# Mini Project 2: IMDB Sentiment Analysis

February 22, 2019

Akshal Aniche, Jacob Sanz-Robinson, Raphael Hotter

COMP 551

## Imports

In [1]:
import numpy as np

## Load the data

In [2]:
import os
pos_train_files = os.listdir('data/train/pos/')
neg_train_files = os.listdir('data/train/neg/')
test_files = os.listdir('data/test/')

pos_words = 'opinion-lexicon-English/positive-words.txt'
neg_words = 'opinion-lexicon-English/negative-words.txt'


# Remove .DS_Store files
while '.DS_Store' in pos_train_files:
  pos_train_files.remove('.DS_Store')
while '.DS_Store' in neg_train_files:
  neg_train_files.remove('.DS_Store')
while '.DS_Store' in test_files:
  test_files.remove('.DS_Store')

test_files.sort(key=lambda x : int(x[:-4]))

In [3]:
# Reads data into 2 arrays
train_text, test_raw = [], []

for file in pos_train_files:
  with open('data/train/pos/{}'.format(file), 'r') as f:
    train_text.append(f.read().lower())

for file in neg_train_files:
  with open('data/train/neg/{}'.format(file), 'r') as f:
    train_text.append(f.read().lower())

for file in test_files:
  with open('data/test/{}'.format(file), 'r') as f:
    test_raw.append(f.read().lower())

In [4]:
# Training set Y vector
pos_goal = np.ones((12500))
neg_goal = np.zeros((12500))
Y_train = np.append(pos_goal, neg_goal, axis = 0)

### Read lexicon of sentiment words

In [5]:
sent_words = []

with open(pos_words, 'r', encoding="latin-1") as f:
    for line in f:
        if (line[0] != ';'):
            sent_words.append(line.strip())

with open(neg_words, 'r', encoding="latin-1") as f:
    for line in f:
        if (line[0] != ';'):
            sent_words.append(line.strip())
            
# print(sent_words)

## Data processer preparation

In [35]:
from sklearn.feature_extraction.text import CountVectorizer, TfidfVectorizer
from sklearn.preprocessing import Normalizer

#Lemmatizer integrated with the tokenizer 
class LemmaTokenizer(object):
    def __init__(self):
        self.wnl = WordNetLemmatizer()
        
    def __call__(self, text):
        return [self.wnl.lemmatize(t) for t in word_tokenize(text)]

In [36]:
from nltk import word_tokenize, sent_tokenize        
from nltk.stem import WordNetLemmatizer 

bin_vec = CountVectorizer(binary=True)
tfidf_vec = TfidfVectorizer(tokenizer = LemmaTokenizer())
bigram_vec = CountVectorizer(ngram_range=(1,2))

GIVEN INFORMATION:
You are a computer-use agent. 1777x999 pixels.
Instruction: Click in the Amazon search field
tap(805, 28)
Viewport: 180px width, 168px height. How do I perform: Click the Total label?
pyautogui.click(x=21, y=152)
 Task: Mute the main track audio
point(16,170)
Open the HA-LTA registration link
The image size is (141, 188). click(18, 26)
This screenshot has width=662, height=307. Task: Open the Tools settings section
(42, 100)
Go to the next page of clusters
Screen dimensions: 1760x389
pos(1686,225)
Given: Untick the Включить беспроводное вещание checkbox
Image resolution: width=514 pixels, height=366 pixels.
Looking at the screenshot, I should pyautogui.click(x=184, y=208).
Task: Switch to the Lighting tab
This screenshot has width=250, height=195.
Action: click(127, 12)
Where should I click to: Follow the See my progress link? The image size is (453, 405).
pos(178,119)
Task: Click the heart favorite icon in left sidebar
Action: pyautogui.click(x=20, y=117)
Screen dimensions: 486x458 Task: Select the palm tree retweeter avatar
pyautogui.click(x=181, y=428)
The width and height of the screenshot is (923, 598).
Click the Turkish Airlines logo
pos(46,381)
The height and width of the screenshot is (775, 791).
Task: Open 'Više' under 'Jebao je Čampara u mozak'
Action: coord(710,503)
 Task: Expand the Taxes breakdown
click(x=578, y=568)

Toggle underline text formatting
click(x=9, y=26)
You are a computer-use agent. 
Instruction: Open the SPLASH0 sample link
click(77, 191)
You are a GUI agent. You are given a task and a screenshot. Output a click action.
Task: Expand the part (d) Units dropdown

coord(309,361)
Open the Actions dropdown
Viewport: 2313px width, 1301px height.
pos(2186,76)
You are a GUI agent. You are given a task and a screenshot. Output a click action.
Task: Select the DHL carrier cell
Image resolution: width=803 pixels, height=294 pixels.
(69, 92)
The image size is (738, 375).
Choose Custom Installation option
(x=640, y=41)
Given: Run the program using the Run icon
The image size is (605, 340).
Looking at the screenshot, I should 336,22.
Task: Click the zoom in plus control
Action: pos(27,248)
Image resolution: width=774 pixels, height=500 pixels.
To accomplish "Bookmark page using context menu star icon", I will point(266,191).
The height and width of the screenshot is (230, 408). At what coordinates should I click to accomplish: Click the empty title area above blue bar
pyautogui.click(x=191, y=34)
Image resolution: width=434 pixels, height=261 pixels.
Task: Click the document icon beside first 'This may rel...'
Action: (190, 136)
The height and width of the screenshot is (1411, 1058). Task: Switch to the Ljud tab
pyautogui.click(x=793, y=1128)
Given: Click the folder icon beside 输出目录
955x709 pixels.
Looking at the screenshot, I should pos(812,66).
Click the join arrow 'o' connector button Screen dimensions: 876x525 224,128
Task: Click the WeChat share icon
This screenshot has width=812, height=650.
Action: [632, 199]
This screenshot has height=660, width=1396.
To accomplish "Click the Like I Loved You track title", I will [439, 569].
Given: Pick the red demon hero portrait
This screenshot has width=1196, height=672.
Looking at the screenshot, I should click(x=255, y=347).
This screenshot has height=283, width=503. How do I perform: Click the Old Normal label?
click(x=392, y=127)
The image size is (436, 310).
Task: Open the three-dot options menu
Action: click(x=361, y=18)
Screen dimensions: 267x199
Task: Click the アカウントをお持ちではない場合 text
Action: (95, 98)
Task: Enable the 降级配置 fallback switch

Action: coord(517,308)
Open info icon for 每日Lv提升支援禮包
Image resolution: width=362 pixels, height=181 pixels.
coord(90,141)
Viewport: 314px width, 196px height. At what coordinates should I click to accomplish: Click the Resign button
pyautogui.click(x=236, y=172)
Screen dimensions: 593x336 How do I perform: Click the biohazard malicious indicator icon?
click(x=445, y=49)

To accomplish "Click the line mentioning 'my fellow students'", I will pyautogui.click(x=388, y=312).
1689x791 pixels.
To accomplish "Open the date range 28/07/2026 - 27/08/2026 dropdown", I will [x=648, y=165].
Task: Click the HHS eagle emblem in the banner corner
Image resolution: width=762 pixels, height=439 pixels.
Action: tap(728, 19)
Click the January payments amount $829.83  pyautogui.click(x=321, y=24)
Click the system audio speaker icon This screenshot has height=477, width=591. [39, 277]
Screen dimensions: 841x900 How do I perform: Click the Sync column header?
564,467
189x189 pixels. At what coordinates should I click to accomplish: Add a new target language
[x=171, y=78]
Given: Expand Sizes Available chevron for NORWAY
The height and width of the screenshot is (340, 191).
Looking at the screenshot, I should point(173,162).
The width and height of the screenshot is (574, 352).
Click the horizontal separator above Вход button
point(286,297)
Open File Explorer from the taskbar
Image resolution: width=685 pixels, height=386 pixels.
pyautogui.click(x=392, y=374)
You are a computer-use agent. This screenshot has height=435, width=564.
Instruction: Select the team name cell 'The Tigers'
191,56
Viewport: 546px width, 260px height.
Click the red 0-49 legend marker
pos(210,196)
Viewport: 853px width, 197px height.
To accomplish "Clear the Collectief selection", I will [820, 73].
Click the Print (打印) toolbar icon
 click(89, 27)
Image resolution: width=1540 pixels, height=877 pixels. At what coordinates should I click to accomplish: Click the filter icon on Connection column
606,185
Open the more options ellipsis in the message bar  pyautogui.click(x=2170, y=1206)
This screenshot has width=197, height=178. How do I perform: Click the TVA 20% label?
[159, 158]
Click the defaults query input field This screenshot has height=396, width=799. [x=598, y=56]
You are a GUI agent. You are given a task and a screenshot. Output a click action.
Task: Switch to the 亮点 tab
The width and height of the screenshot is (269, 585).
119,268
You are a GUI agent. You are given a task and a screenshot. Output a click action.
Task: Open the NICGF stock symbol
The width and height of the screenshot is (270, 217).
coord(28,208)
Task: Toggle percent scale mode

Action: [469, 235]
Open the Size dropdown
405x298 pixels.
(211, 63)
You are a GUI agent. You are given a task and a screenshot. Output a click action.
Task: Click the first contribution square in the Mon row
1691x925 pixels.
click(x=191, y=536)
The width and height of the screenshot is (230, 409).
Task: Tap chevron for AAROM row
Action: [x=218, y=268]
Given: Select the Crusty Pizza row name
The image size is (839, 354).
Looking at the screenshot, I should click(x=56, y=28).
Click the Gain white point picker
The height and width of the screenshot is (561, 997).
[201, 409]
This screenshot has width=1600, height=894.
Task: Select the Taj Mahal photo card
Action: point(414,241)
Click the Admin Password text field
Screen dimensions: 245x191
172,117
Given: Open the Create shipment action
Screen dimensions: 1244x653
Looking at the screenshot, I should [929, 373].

GIVEN REQUEST 1: In the IMDB sentiment analysis notebook, which encoding is used to open the positive and negative sentiment word lexicon files?
GIVEN REQUEST 2: Reproduce the passage of the IMDB sentiment analysis notebook starting at "pos_words = 'opinion-lexicon-English/positive-words.txt'" and ending at "x : int(x[:-4]))".

TASK OUTPUT 1: latin-1

TASK OUTPUT 2:
pos_words = 'opinion-lexicon-English/positive-words.txt'
neg_words = 'opinion-lexicon-English/negative-words.txt'


# Remove .DS_Store files
while '.DS_Store' in pos_train_files:
  pos_train_files.remove('.DS_Store')
while '.DS_Store' in neg_train_files:
  neg_train_files.remove('.DS_Store')
while '.DS_Store' in test_files:
  test_files.remove('.DS_Store')

test_files.sort(key=lambda x : int(x[:-4]))